June 10

What was advertised in a colonial American newspaper 250 years ago today?

New-York Gazette and Weekly Mercury (June 10, 1771).

“We shall refer for particulars to our general catalogue now printing.”

Booksellers, like other purveyors of consumer goods, often listed their merchandise in their advertisements.  James Rivington, for instance, inserted a notice that named dozens of titles in the June 10, 1771, edition of the New-York Gazette and Weekly Mercury.  On the same day, an advertisement for a “New-Book & Stationer’s Store” in Boston filled an entire column and overflowed into another in the Boston-Gazette, most of the space devoted to naming more than 150 books.

The partnership of Noel and Hazard, on the other hand, took a different approach in their advertisement in the New-York Gazette.  In a short paragraph, they listed sixteen books “just come to hand,” but also reported that they recently imported many other titles from London and Bristol.  The booksellers opined that “the news-paper can’t afford room but for a few articles,” so rather than publishing a longer list like Rivington and the proprietor of the “New-Book & Stationer’s Store,” a list that would have been incomplete, they directed readers to “our general catalogue now printing” in order to learn more “particulars” about their inventory.  Interested parties presumably visited Noel and Hazard’s shop to acquire copies of the catalog.

The booksellers may have also distributed copies to retailers who had done business with them in the past.  They stated that they had “a large supply of books and stationary, suitable for country stores” and noted that they sold their wares “wholesale and retail.”  Some eighteenth-century printers sent catalogs to associates with the intention that they would use them as order forms.  The recipients marked the number of copies next to each title before returning them, a more efficient method than copying titles into a letter.

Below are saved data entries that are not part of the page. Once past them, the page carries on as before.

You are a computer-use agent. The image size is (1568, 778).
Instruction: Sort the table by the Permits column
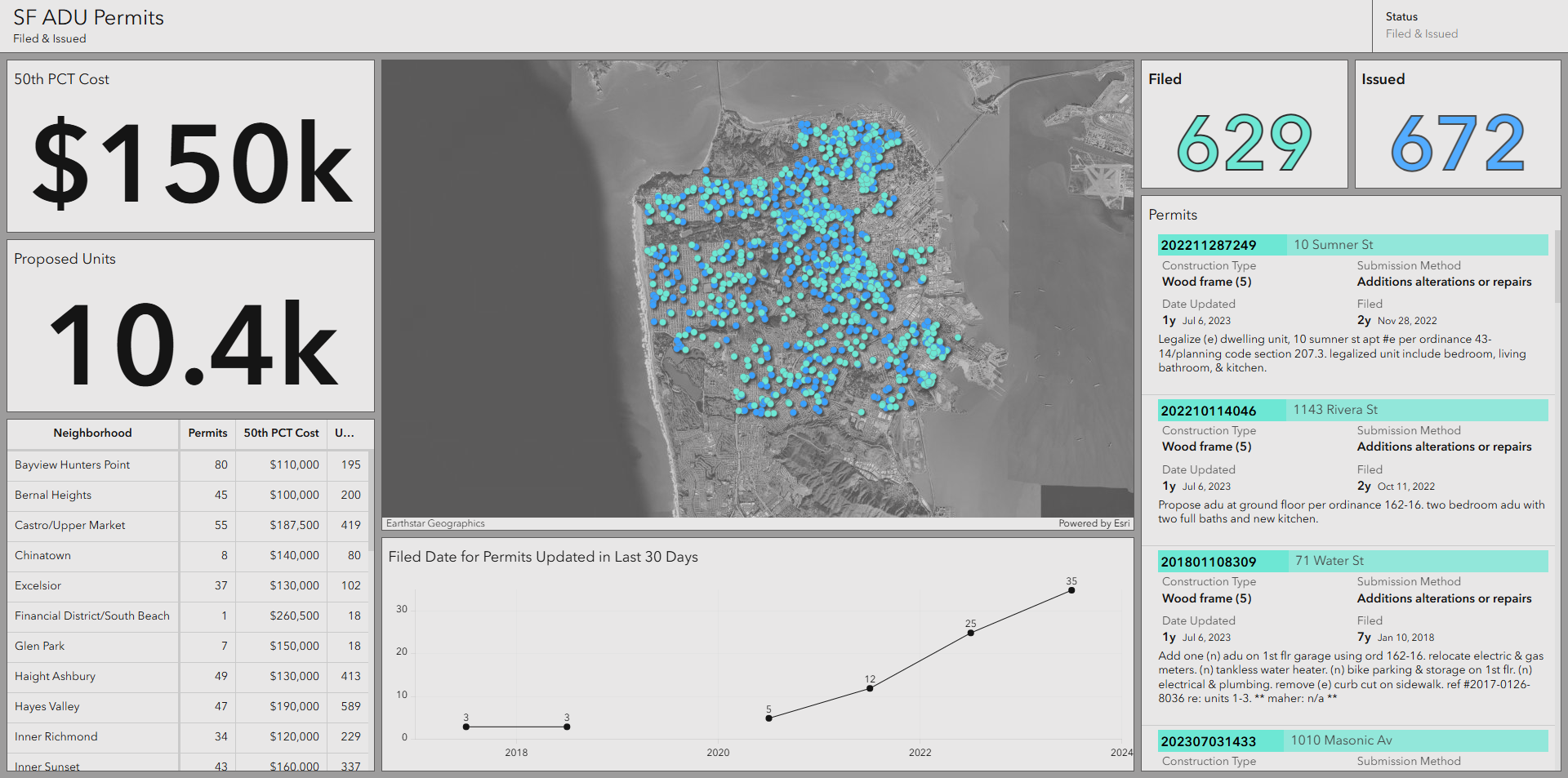(207, 433)
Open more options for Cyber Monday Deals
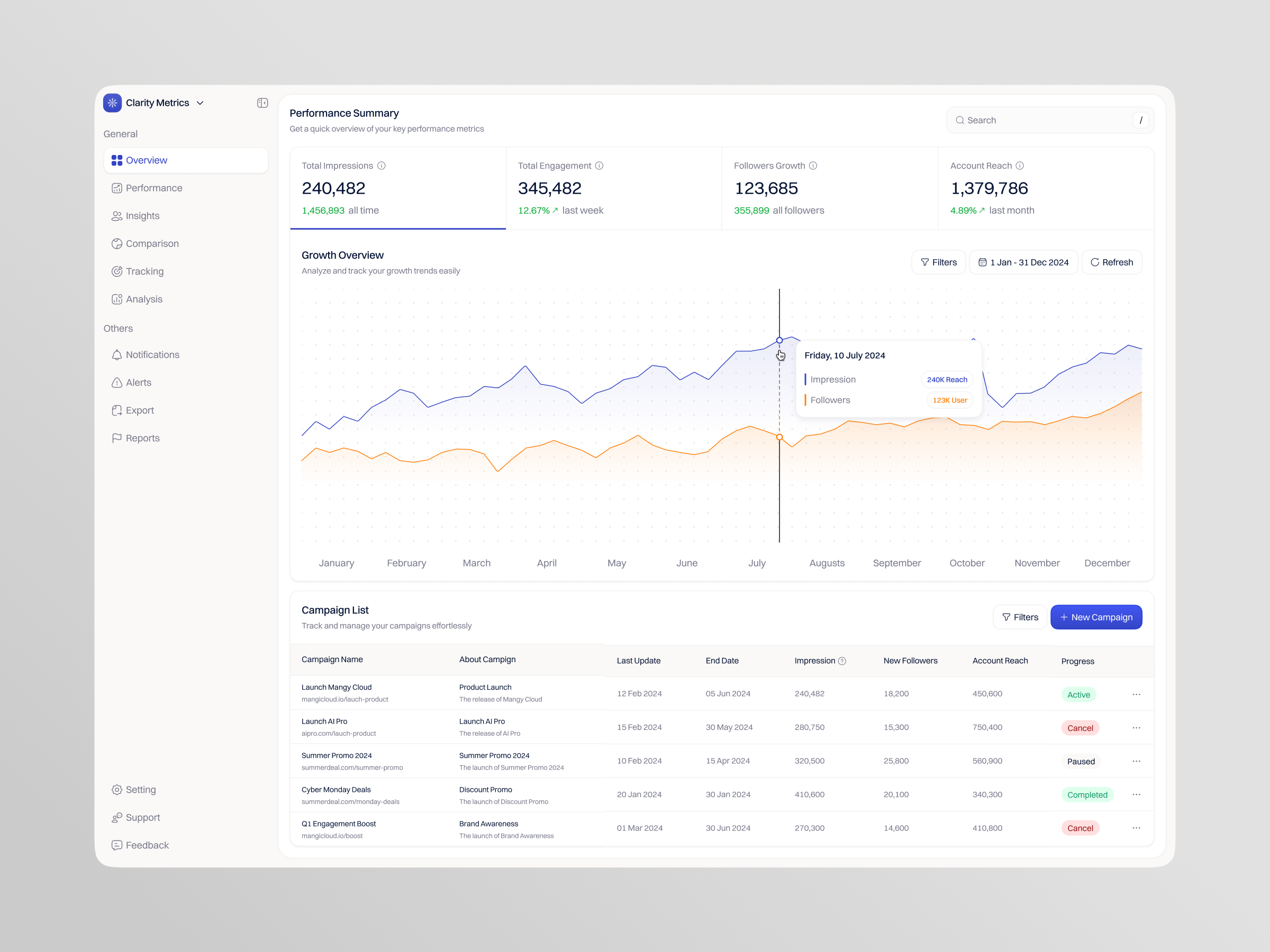The height and width of the screenshot is (952, 1270). [x=1136, y=795]
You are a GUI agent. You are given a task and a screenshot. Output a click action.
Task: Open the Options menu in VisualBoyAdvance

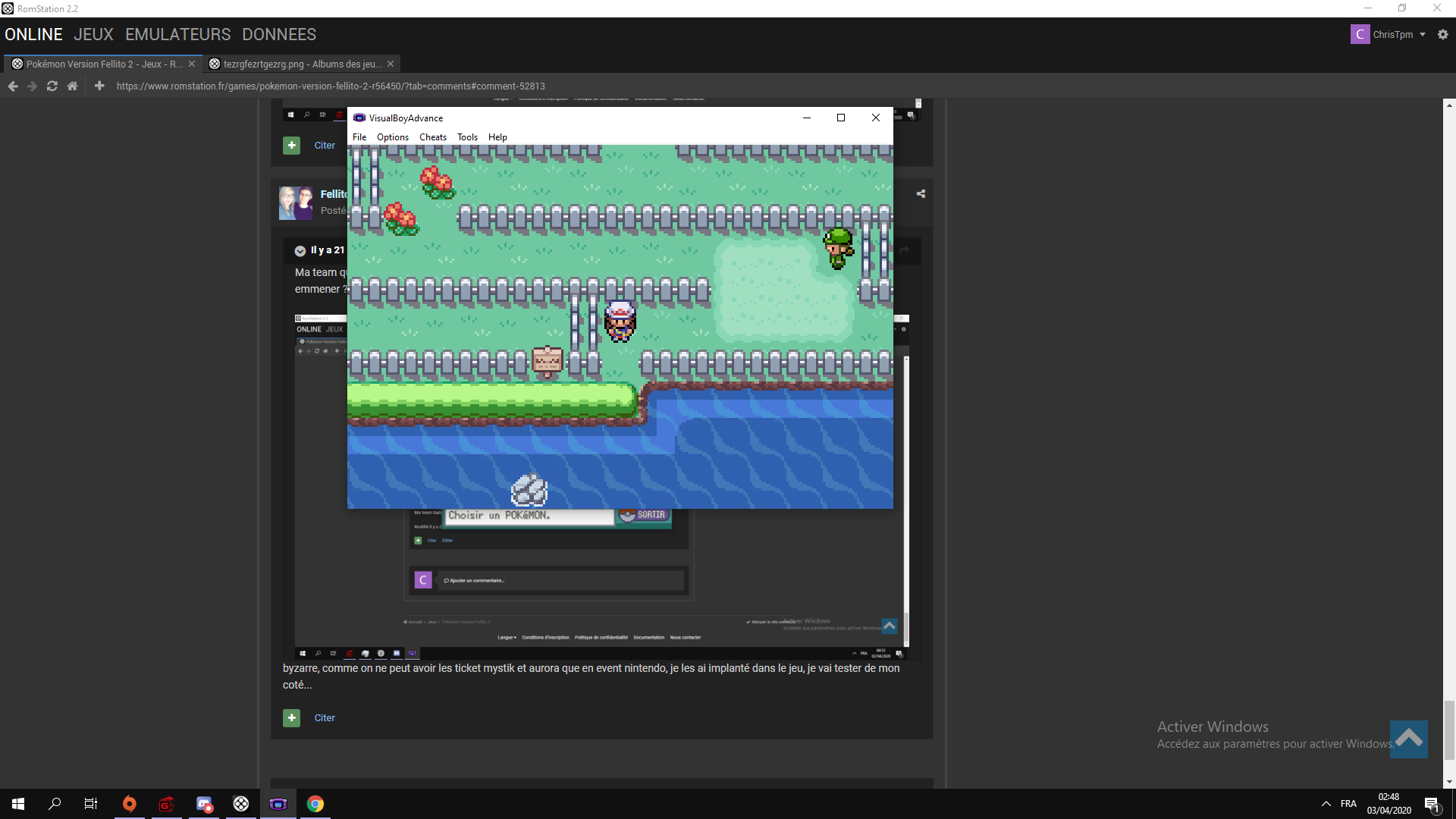click(x=392, y=137)
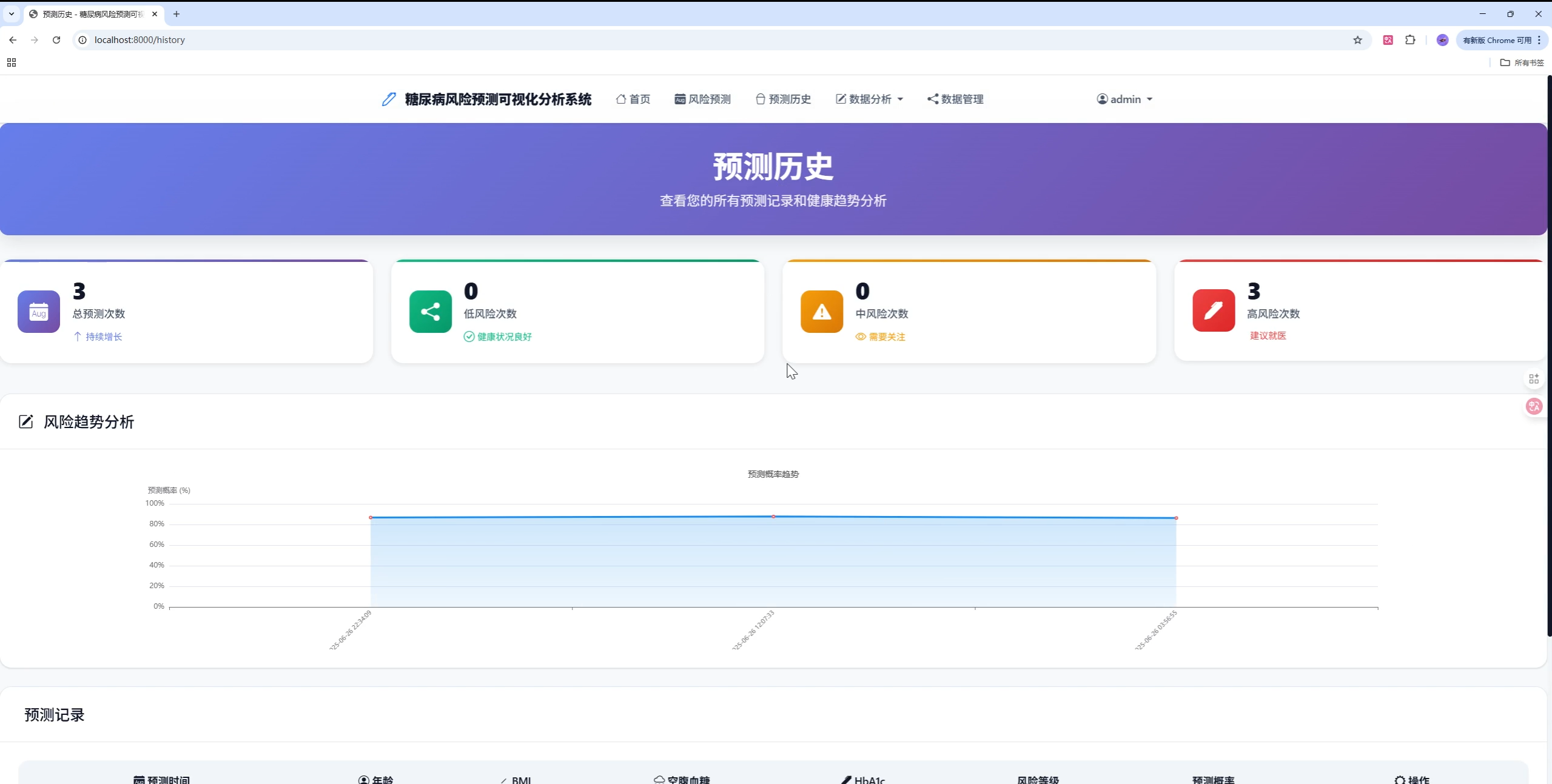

Noel and Hazard used one form of marketing, a newspaper advertisement, to promote another form of marketing, a book catalog.  Other newspaper advertisements that listed scores of titles amounted to book catalogs embedded in newspapers, but Noel and Hazard instead opted to produce an item that circulated separately.  The frequency that booksellers mentioned catalogs in their newspaper advertisements suggests that retailers and consumers had access to many more than survive today.